▶ _Exercise directions_: Only the lines from the one containing "Click Redeem For 200 Points button" through the end of the data belong in the answer; reproduce them exactly.

▶ _Dataset_:
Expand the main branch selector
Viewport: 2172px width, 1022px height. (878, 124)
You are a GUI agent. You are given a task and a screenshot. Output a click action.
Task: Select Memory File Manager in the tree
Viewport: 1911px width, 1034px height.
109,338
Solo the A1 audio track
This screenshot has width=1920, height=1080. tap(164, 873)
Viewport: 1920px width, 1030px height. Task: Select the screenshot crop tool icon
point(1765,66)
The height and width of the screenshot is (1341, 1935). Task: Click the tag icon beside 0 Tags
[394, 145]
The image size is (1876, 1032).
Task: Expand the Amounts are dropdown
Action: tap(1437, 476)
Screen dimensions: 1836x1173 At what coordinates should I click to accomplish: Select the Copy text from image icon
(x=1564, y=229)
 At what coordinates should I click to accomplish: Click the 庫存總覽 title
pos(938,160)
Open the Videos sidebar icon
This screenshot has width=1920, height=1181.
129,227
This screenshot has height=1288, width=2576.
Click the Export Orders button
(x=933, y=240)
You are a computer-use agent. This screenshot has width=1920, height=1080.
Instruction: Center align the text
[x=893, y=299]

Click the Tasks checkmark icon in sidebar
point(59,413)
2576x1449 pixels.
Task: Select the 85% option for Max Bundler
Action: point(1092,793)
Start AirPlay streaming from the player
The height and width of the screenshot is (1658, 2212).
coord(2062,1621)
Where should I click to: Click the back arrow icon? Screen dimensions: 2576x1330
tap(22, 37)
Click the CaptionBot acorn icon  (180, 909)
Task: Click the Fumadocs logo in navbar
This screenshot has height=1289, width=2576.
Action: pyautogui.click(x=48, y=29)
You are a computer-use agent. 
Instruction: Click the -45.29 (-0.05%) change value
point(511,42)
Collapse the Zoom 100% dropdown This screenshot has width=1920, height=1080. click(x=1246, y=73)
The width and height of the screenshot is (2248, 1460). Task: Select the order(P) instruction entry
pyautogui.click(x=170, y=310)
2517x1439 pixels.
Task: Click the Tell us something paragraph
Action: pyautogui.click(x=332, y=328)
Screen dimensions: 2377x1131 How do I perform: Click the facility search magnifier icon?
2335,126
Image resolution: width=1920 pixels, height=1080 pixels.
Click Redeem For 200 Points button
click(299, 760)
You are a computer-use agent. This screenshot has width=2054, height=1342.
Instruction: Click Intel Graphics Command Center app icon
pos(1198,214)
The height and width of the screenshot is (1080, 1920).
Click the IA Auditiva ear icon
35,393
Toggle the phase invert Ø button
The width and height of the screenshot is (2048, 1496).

▶ _Exercise answer_:
Click Redeem For 200 Points button
click(299, 760)
You are a computer-use agent. This screenshot has width=2054, height=1342.
Instruction: Click Intel Graphics Command Center app icon
pos(1198,214)
The height and width of the screenshot is (1080, 1920).
Click the IA Auditiva ear icon
35,393
Toggle the phase invert Ø button
The width and height of the screenshot is (2048, 1496).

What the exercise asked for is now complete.